Of the material below, only the lines from the line containing "Литература и искусство Европы" down to the line containing "СОБЫТИЯ (58, 529)" belong in the answer, written out exactly.

● INPUT MATERIAL:

● ● ●

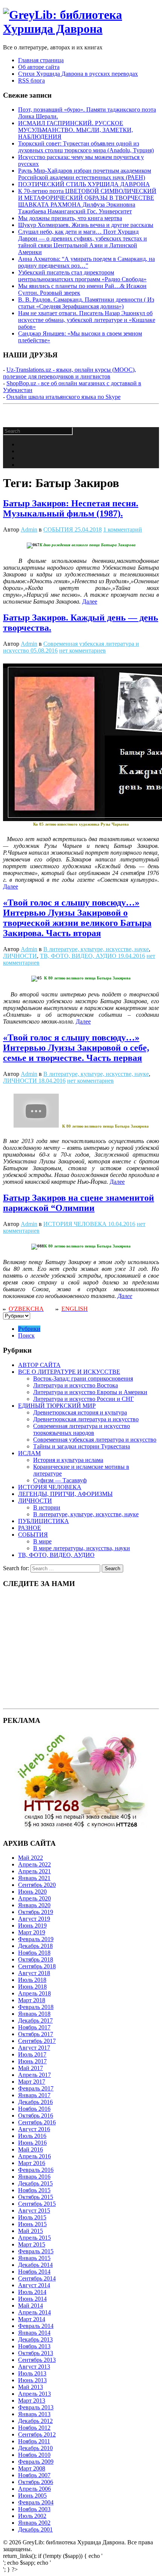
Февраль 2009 (35, 2461)
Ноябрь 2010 (34, 2455)
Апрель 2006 (34, 2489)
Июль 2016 (32, 2136)
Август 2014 (34, 2285)
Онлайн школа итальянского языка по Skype (63, 397)
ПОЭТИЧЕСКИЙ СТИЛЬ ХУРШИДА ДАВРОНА (84, 184)
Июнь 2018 (32, 1986)
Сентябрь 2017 (37, 2041)
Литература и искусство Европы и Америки (90, 1392)
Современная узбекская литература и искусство (94, 1439)
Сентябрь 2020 (37, 1885)
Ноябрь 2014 (34, 2271)
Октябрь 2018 (35, 1959)
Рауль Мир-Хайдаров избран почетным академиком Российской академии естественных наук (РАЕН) (84, 174)
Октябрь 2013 (35, 2353)
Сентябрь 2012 (37, 2434)
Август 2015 (34, 2210)
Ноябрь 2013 (34, 2346)
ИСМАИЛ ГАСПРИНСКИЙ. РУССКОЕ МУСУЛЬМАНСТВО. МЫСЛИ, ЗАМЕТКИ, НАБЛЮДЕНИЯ (75, 130)
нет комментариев (82, 650)
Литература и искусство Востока (75, 1385)
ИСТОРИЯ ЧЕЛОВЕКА (75, 1224)
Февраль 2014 (35, 2326)
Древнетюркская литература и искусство (86, 1419)
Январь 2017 (34, 2095)
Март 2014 (31, 2319)
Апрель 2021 (34, 1871)
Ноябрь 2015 (34, 2190)
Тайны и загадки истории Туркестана (81, 1446)
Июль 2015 (32, 2217)
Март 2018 (31, 2000)
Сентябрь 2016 (37, 2122)
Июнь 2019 (32, 1925)
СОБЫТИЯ (58, 529)
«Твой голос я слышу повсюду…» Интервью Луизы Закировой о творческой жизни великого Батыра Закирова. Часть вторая (77, 918)
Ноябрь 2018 (34, 1952)
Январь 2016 (34, 2176)
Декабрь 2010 (35, 2448)
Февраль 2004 (35, 2502)
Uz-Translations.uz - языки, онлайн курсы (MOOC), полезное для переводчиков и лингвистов (69, 373)
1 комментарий (122, 529)
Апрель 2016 (34, 2156)
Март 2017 (31, 2081)
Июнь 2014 (32, 2299)
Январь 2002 (34, 2522)
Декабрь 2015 (35, 2183)
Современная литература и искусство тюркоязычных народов (81, 1429)
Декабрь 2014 (35, 2265)
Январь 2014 (34, 2332)
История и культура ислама (68, 1460)
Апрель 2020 (34, 1898)
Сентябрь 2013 (37, 2360)
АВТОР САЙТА (39, 1365)
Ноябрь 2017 (34, 2027)
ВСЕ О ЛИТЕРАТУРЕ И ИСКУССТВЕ (69, 1371)
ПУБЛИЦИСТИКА (43, 1521)
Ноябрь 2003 (34, 2509)
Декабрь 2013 (35, 2339)
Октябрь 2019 (35, 1912)
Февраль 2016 (35, 2170)
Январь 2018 (34, 2014)
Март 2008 (31, 2468)
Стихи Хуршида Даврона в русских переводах (78, 73)
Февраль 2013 (35, 2407)
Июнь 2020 (32, 1891)
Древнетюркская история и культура (80, 1412)
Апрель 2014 (34, 2312)
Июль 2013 (32, 2373)
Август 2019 (34, 1919)
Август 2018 (34, 1973)
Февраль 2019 (35, 1939)
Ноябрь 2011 (34, 2441)
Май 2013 (30, 2387)
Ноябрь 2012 (34, 2427)
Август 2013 (34, 2366)
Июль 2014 (32, 2292)
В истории (46, 1507)
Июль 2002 (32, 2516)
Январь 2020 (34, 1905)
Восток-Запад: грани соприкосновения (83, 1378)
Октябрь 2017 (35, 2034)
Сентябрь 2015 (37, 2204)
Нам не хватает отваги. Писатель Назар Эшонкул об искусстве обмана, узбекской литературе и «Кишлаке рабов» (86, 320)
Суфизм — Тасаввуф (60, 1480)
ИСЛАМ (29, 1453)
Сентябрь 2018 (37, 1966)
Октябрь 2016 (35, 2115)
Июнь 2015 (32, 2224)
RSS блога (31, 80)
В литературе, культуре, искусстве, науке (96, 949)
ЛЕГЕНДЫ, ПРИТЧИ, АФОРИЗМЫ (65, 1494)
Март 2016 (31, 2163)
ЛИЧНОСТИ (20, 956)
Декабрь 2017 (35, 2020)
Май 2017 (30, 2068)
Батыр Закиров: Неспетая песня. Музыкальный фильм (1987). (70, 508)
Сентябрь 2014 (37, 2278)
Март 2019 (31, 1932)
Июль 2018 (32, 1980)
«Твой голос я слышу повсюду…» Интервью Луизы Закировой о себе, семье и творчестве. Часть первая (76, 1048)
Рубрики (29, 1329)
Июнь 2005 (32, 2495)
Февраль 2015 (35, 2251)
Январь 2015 (34, 2258)
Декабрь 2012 (35, 2421)
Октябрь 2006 (35, 2482)
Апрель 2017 (34, 2075)
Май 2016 (30, 2149)
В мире (42, 1541)
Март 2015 (31, 2244)
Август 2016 (34, 2129)
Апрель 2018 (34, 1993)
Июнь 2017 (32, 2061)
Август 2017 (34, 2047)
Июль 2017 (32, 2054)
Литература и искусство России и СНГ (83, 1399)
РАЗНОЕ (29, 1528)
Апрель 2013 (34, 2394)
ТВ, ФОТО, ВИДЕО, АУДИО (78, 956)
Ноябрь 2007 (34, 2475)
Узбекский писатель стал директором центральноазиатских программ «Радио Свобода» (82, 275)
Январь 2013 (34, 2414)
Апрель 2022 (34, 1864)
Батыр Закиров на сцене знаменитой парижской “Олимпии (78, 1203)
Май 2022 (30, 1857)
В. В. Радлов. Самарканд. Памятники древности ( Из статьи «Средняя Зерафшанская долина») (86, 303)
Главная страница (41, 60)
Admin (29, 529)
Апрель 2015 (34, 2237)
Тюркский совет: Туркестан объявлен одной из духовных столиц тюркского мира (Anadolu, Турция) (86, 146)
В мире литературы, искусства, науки (81, 1548)
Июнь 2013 (32, 2380)
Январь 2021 (34, 1878)
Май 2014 (30, 2305)
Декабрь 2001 (35, 2529)
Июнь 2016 (32, 2142)
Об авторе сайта (39, 67)
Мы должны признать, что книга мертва (70, 218)
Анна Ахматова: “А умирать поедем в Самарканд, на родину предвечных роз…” (86, 262)
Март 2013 (31, 2400)
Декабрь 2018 (35, 1946)
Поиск (26, 1335)
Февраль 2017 (35, 2088)
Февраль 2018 (35, 2007)
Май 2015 (30, 2231)
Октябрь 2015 (35, 2197)
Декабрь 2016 (35, 2102)
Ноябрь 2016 (34, 2109)
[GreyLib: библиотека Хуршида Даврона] (81, 28)
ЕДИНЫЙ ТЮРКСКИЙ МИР (57, 1405)
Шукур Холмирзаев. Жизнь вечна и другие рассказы (85, 225)
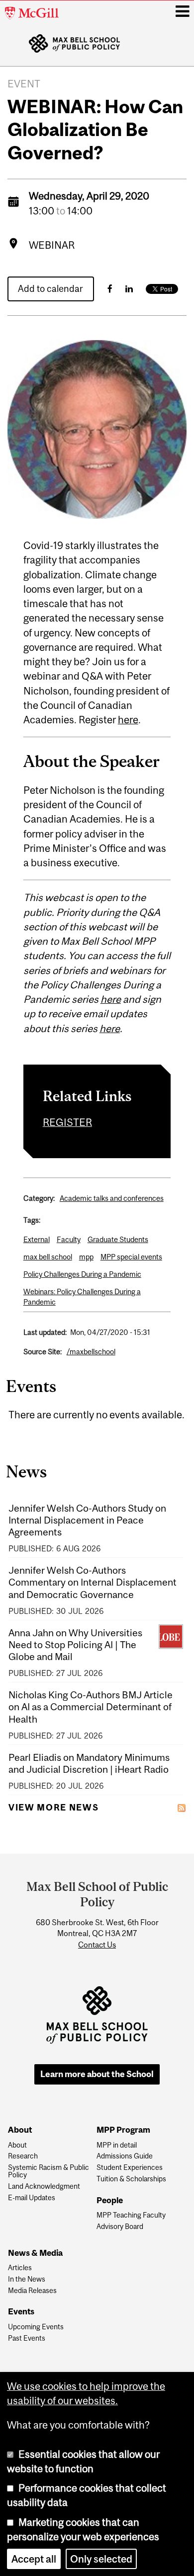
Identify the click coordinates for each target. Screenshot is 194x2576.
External (36, 1239)
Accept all (33, 2559)
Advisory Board (120, 2226)
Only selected (101, 2559)
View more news (53, 1807)
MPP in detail (117, 2145)
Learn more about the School (97, 2074)
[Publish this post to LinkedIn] (129, 288)
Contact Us (97, 1944)
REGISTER (67, 1122)
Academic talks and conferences (112, 1198)
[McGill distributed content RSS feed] (182, 1807)
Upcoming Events (36, 2327)
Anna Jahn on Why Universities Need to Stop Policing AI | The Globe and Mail (75, 1645)
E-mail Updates (31, 2198)
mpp (86, 1257)
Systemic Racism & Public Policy (48, 2171)
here (128, 719)
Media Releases (32, 2291)
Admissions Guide (125, 2156)
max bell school (47, 1257)
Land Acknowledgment (44, 2186)
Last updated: (45, 1332)
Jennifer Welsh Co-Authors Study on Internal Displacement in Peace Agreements (87, 1520)
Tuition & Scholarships (131, 2179)
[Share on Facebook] (109, 288)
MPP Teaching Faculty (131, 2215)
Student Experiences (130, 2167)
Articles (20, 2268)
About (17, 2145)
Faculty (69, 1239)
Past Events (26, 2338)
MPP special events (131, 1257)
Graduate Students (118, 1239)
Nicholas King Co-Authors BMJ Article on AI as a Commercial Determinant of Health (90, 1707)
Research (23, 2156)
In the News (26, 2279)
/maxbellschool (91, 1351)
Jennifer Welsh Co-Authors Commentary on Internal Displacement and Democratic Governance (92, 1582)
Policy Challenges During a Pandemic (82, 1274)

● ● ●

● RESULT FOR THIS TASK:
Литература и искусство Европы и Америки (90, 1392)
Современная узбекская литература и искусство (94, 1439)
Сентябрь 2020 (37, 1885)
Ноябрь 2014 (34, 2271)
Октябрь 2018 (35, 1959)
Рауль Мир-Хайдаров избран почетным академиком Российской академии естественных наук (РАЕН) (84, 174)
Октябрь 2013 (35, 2353)
Сентябрь 2012 (37, 2434)
Август 2015 (34, 2210)
Ноябрь 2013 (34, 2346)
ИСМАИЛ ГАСПРИНСКИЙ. РУССКОЕ МУСУЛЬМАНСТВО. МЫСЛИ, ЗАМЕТКИ, НАБЛЮДЕНИЯ (75, 130)
нет комментариев (82, 650)
Литература и искусство Востока (75, 1385)
ИСТОРИЯ ЧЕЛОВЕКА (75, 1224)
Февраль 2014 (35, 2326)
Древнетюркская литература и искусство (86, 1419)
Январь 2017 (34, 2095)
Март 2014 (31, 2319)
Апрель 2021 (34, 1871)
Ноябрь 2015 (34, 2190)
Тайны и загадки истории Туркестана (81, 1446)
Июль 2015 (32, 2217)
Март 2018 (31, 2000)
Сентябрь 2016 (37, 2122)
Июнь 2019 (32, 1925)
СОБЫТИЯ (58, 529)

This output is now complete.